About this task ::
Nothing but the lines from the one with "The height and width of the screenshot is (614, 1024)." through the end of the listing below should appear in your reply, each copied exactly.

==============================

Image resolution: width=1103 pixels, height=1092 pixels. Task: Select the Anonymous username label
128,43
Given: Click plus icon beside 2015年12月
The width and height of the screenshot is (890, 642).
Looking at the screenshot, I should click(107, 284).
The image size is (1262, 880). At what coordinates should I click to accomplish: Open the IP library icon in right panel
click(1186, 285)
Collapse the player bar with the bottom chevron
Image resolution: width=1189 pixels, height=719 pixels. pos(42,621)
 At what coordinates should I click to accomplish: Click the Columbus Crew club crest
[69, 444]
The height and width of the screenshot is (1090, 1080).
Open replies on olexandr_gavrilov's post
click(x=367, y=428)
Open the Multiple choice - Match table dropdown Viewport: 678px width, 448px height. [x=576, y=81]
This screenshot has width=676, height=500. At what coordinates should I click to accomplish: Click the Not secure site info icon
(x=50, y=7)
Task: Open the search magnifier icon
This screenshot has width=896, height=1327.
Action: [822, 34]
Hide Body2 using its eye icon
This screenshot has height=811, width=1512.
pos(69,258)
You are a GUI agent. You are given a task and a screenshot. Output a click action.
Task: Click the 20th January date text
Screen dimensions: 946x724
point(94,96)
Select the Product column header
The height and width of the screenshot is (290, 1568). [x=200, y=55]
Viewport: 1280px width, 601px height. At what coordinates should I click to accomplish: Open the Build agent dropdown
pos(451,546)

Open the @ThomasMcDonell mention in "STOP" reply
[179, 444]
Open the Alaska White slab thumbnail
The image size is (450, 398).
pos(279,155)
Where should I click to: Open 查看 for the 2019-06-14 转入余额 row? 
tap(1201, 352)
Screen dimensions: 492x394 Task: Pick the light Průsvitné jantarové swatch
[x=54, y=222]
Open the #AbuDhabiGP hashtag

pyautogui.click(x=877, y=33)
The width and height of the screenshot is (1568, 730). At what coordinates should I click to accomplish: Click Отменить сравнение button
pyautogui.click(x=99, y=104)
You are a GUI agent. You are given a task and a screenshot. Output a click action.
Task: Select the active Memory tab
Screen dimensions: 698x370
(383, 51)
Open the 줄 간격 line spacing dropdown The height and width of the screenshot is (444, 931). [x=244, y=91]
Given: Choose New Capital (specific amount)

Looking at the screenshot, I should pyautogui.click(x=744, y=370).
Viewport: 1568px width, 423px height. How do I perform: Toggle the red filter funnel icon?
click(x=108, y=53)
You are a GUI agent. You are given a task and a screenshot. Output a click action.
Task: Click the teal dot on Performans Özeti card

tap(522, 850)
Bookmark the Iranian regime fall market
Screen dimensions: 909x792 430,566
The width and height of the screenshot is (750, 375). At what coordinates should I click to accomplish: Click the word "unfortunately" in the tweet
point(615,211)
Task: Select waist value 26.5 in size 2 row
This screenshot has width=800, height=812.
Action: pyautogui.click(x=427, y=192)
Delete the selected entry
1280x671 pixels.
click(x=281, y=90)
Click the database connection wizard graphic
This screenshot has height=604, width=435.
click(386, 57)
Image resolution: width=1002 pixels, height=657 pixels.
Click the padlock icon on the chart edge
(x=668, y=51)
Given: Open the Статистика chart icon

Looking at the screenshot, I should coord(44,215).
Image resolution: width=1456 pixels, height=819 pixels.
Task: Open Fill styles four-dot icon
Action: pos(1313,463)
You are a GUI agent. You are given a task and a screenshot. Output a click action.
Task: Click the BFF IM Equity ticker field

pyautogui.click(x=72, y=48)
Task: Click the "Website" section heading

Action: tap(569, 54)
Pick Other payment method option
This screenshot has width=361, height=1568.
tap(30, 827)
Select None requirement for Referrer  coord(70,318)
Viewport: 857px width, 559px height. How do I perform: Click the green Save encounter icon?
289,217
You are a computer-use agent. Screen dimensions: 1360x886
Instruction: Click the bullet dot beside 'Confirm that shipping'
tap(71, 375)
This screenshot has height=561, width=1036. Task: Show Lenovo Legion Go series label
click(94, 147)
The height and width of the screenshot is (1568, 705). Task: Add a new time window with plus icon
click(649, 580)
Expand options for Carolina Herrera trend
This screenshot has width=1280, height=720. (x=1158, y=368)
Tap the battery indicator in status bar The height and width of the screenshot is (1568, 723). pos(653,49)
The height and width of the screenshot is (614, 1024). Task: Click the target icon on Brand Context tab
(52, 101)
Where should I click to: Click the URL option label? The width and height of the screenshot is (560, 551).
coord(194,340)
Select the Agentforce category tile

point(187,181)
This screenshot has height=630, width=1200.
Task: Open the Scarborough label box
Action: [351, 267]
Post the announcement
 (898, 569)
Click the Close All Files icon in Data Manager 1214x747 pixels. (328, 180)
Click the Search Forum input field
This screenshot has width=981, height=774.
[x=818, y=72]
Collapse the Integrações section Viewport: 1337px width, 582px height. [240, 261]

==============================

Answer to this task ::
The height and width of the screenshot is (614, 1024). Task: Click the target icon on Brand Context tab
(52, 101)
Where should I click to: Click the URL option label? The width and height of the screenshot is (560, 551).
coord(194,340)
Select the Agentforce category tile

point(187,181)
This screenshot has height=630, width=1200.
Task: Open the Scarborough label box
Action: [351, 267]
Post the announcement
 (898, 569)
Click the Close All Files icon in Data Manager 1214x747 pixels. (328, 180)
Click the Search Forum input field
This screenshot has width=981, height=774.
[x=818, y=72]
Collapse the Integrações section Viewport: 1337px width, 582px height. [240, 261]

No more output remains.